Personal information
- Full name: Christian Magnus Thim Michelsen
- Date of birth: 14 March 1976 (age 50)
- Place of birth: Kristiansund, Norway
- Position: Midfielder

Senior career*
- Years: Team / Apps / (Gls)
- 0000–1999: Clausenengen
- 1999–2003: Stabæk / 87 / (13)
- 2004–2007: Moss / 110 / (22)
- 2008–2012: Kristiansund

Managerial career
- 2012–2013: Kristiansund (assistant)
- 2014–2023: Kristiansund
- 2024–2025: Sarpsborg 08

= Christian Michelsen (footballer) =

Norwegian footballer and coach (born 1976)

Christian Magnus Thim Michelsen (born 14 March 1976) is a Norwegian football coach and former player who was most recently the head coach of Sarpsborg 08.

==Playing career==
He started his senior career in Clausenengen FK, then played for Stabæk in the Tippeligaen. From 1999 to 2003 he appeared 87 times in the Norwegian top flight with Stabæk, scoring 12 goals. 11 goals were scored in the 2000 season. After the 2003 season he signed with Moss FK. He joined Kristiansund BK ahead of the 2008 season. He retired after the 2012 season.

## TASK DIRECTIONS
Go on with the Christian Michelsen article, starting right after its last sentence. The records are separate material, apart from the Christian Michelsen article.

## ENTRIES PROVIDED
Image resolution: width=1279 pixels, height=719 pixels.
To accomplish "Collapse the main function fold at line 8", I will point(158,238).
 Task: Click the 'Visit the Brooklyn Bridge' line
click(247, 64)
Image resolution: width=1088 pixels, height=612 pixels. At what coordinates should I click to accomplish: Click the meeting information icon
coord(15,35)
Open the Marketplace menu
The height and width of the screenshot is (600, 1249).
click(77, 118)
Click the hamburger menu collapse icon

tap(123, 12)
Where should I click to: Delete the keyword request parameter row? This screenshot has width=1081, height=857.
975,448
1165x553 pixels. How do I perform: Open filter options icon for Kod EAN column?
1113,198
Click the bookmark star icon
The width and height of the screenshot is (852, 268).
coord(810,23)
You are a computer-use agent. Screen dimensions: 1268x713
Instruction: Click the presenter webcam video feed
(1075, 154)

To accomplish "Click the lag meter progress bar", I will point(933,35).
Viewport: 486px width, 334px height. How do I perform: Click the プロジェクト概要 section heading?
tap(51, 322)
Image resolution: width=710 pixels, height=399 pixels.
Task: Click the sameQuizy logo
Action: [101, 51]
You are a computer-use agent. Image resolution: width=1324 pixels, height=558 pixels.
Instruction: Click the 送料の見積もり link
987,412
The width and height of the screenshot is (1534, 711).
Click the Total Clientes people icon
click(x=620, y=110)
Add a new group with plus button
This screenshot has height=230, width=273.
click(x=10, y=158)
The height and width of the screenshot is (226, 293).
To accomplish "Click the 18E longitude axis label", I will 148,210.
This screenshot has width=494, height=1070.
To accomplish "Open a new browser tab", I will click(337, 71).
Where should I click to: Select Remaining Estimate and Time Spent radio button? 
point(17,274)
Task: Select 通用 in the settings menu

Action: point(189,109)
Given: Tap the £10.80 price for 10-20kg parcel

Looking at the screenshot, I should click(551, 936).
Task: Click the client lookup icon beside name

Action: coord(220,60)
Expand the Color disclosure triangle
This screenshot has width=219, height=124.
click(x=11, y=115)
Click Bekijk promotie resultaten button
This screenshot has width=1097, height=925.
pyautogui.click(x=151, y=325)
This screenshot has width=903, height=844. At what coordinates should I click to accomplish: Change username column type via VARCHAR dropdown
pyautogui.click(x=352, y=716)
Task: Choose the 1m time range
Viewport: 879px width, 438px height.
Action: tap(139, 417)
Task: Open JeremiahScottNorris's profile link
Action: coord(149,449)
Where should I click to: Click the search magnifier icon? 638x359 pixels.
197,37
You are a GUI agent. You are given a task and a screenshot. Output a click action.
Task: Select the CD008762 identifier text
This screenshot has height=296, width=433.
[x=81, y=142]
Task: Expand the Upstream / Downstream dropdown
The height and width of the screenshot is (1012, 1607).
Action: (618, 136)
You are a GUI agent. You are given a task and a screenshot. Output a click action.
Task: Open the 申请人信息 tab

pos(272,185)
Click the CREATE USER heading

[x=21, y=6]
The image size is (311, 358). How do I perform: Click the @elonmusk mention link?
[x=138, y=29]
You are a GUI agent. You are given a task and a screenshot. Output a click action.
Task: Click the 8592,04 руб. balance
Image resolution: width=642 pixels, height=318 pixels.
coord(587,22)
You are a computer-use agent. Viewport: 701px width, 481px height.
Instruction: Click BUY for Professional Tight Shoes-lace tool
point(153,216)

## ANSWER SECTION
==Coaching career==
After his retirement as active footballer in 2012, Michelsen became Geir Bakke's assistant coach at Kristiansund. He took over as head coach ahead of the 2014 season, when Bakke left the club to become assistant coach at Molde. In 2016, Michelsen led his team to promotion to the 2017 Eliteserien, which was Kristiansund BK's first season in the top division of Norwegian football. Michelsen's team surprised with a seventh place in their debut in the first tier. Kristiansund finished in fifth place in the 2018 season, an achievement that led to a Coach of the Year nomination for Michelsen. On 4 July 2019, Kristiansund announced that Michelsen had signed a contract extension which will keep him at the club till the end of the 2023 season.
This has later been extended to 2025.

Kristiansund BK suffered its first relegation in the club's history in the 2022 Eliteserien. When re-promotion came in jeopardy, Michelsen was sacked in August 2023.

==Personal life==
His brother Christopher Michelsen was also a footballer.